At the outset I said that I was in favour of contribution for a service but I believe also in involvement by the public in our health service. This has been very apparent in relation to mentally and physically handicapped people, particularly young people. There has been a wonderful surge of interest in this regard. The movement started on a purely voluntary basis and, although it has been only a few years in operation, a tremendous amount of voluntary work has been done in those fields. I do not think that the present care for handicapped people would be at the stage it is today were it not for the impetus given by voluntary workers. In this regard the State is a latecomer to treatment of these people but, even though the State has since become involved, those who worked in a voluntary capacity in this field have not backed out or sought to do less work. The contrary is the position. There has been an increase and ever growing interest in this field. There is a lesson to be learned from that and it is one that might be applied when we come to consider the community care programme the Minister has in mind.

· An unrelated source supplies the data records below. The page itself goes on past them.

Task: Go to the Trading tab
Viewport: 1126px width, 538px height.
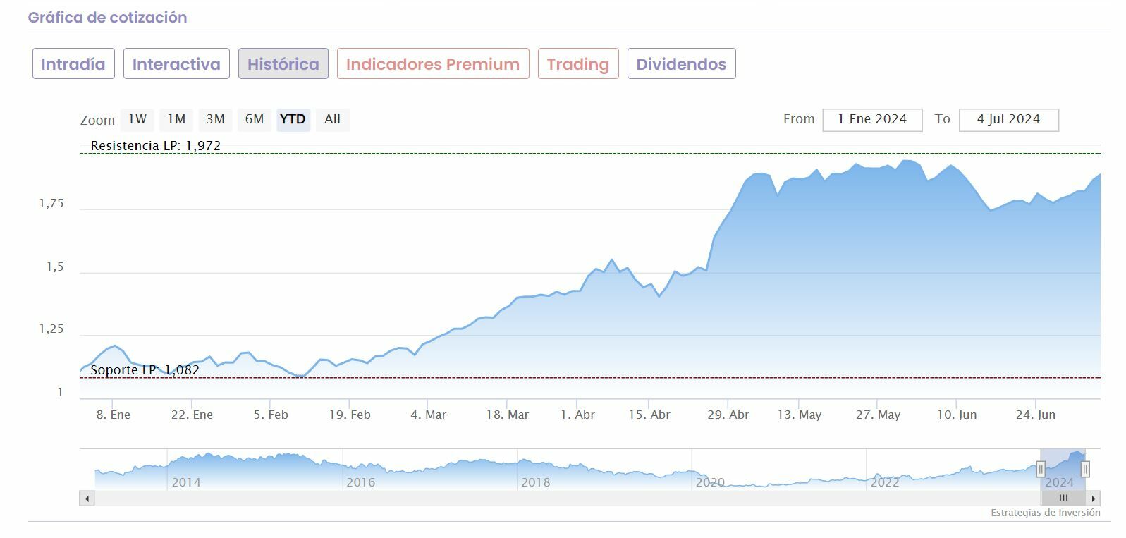Action: pos(578,64)
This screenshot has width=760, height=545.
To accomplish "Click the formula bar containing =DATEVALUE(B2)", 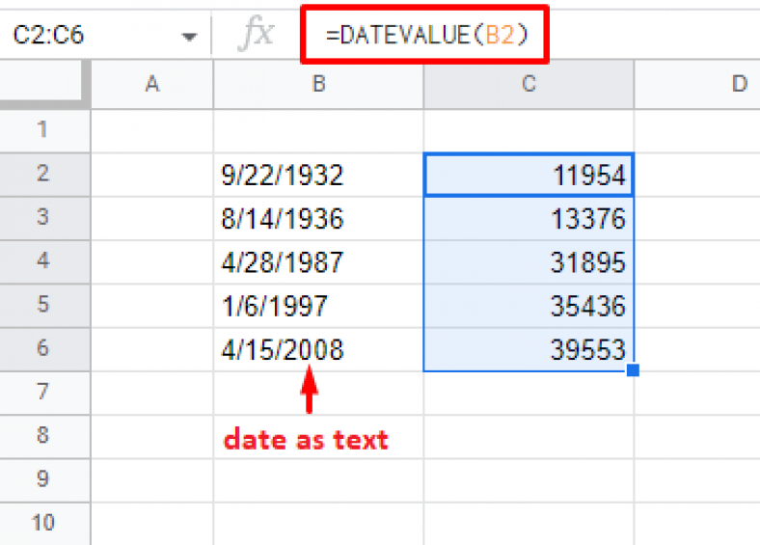I will tap(530, 36).
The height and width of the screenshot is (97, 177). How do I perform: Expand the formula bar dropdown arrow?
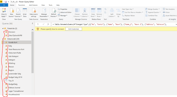pos(176,24)
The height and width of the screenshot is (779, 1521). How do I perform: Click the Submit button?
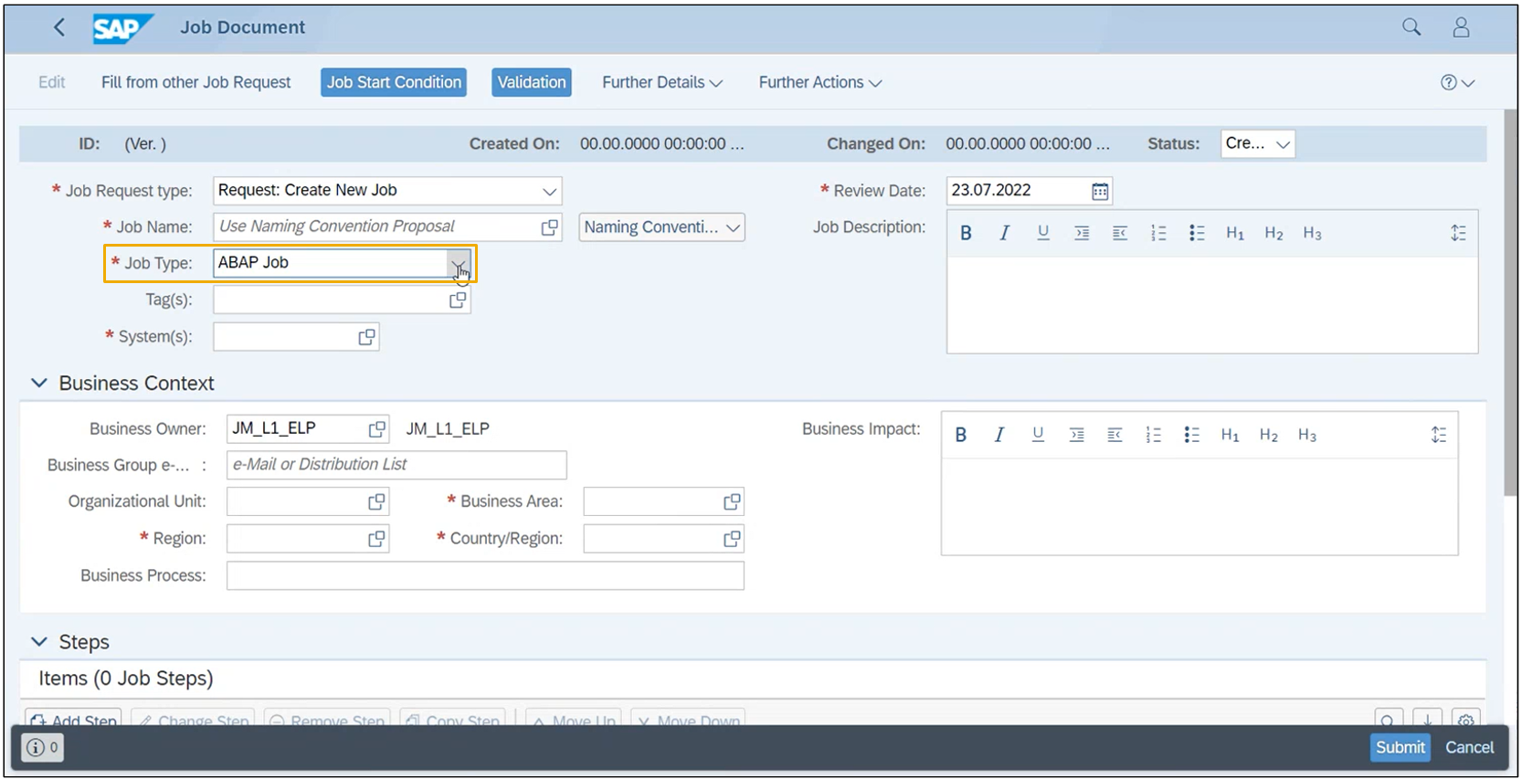tap(1400, 747)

If there was voluntary participation by people that scheme could be far more successful. When people are voluntarily involved in a scheme of this kind such a scheme tends to be more successful. I am certain that there are many married qualified nurses who would be prepared to assist in such a scheme on a purely voluntary part-time basis.
If these people were allowed participate in such a scheme, it would get off the ground much quicker and be far more successful. I know people will argue that one might be doing somebody out of a job. I do not think there is any fear whatever of that allegation being made in relation to community care services because, certainly at the beginning of this proposed scheme, there will be less than is required; the demands will be far more than can be met. There is plenty of room for voluntary involvement at that level. That, coupled with health education, could improve the general health of the nation and redound to everybody's benefit.
I see also that the Minister is taking a very keen interest in child health services. This is something that should be given the utmost support because a lot of illnesses have their seeds sown in the young age groups and, if not attended to at that age, can have very deleterious and serious effects on people in later life. We are aware of that in regard to heart cases. Modern heart surgery has brought a lot of light to bear in this regard. We are also aware that kidney complaints can ultimately result in a severe mental handicap. These are all recent developments in medicine. Therefore, the original child health service provided in national schools was insufficient in the light of present-day knowledge.
I am glad to note that the Minister is taking a particular interest in this field because children cannot protect or provide for themselves. It has got to be done by an outside agency. The all-seeing eye of a good health service is required in this regard. One could talk for a long time on the subject of health, which is a rather emotive one but I think I have said enough. I would ask the Opposition spokesman— I know Deputy G. Collins is full of fire and brimstone and will rise to his feet when I have concluded—to remember that there has been no increase in the charge to contributors since 1971 while wages, costs, everything has risen, the new charge called for is less than the price of 20 cigarettes.